Recently I was working on a project where I had a container SWF file, which loaded two different SWF files into it. Pretty straight forward stuff, and nothing I haven’t done before. However, my surprise came when I was adding a preloader movieclip in one of the loaded SWF files. Here’s what happened:
In my container SWF, I had a library item set to export with class name “PreloaderMC”. As you might imagine, I created and added this preloader to the stage when my two SWF files were loading, then removed it from the display list once everything was loaded. I also had a library item exporting as “PreloaderMC” in one of my loaded SWF files. When testing and exporting the loaded SWF by itself, there was no issue. However, when I loaded that SWF into the container SWF, the preloader that was created and used in the loaded SWF was the one from the container SWF.

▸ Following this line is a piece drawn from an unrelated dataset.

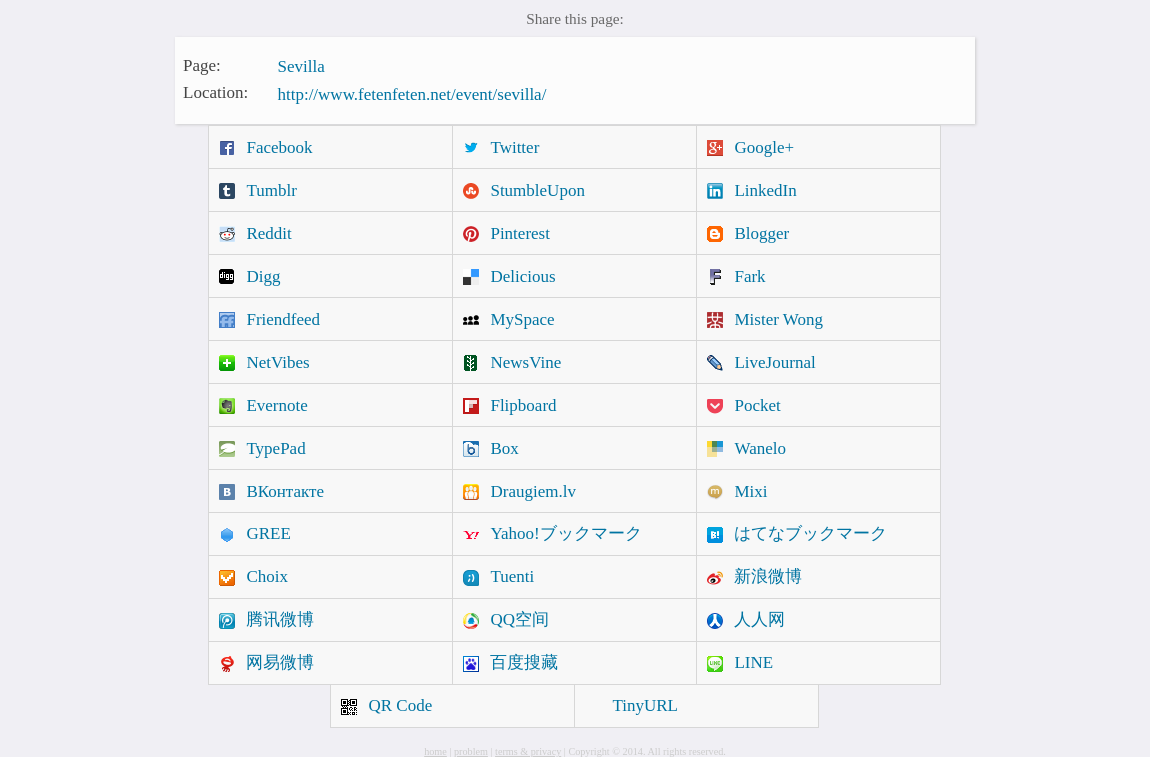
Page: (202, 64)
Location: (215, 92)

After asking a few colleagues and perusing some of the documentation, this wasn’t necessarily an unexpected find. It all has to do with application domain, which I won’t go into detail about here. In short though, if you use Loader.load() when loading another SWF file, and don’t specify LoaderContext (which, among other things, defines the ApplicationDomain for the loaded object), then the loaded SWF is considered a child domain of the container SWF, and thereby uses whatever class definitions are in the container that may have the same names.
So, lesson learned. Either be more explicit about specifying the application domain when loading external SWF files, or just use unique class names for item that are set to export to ActionScript.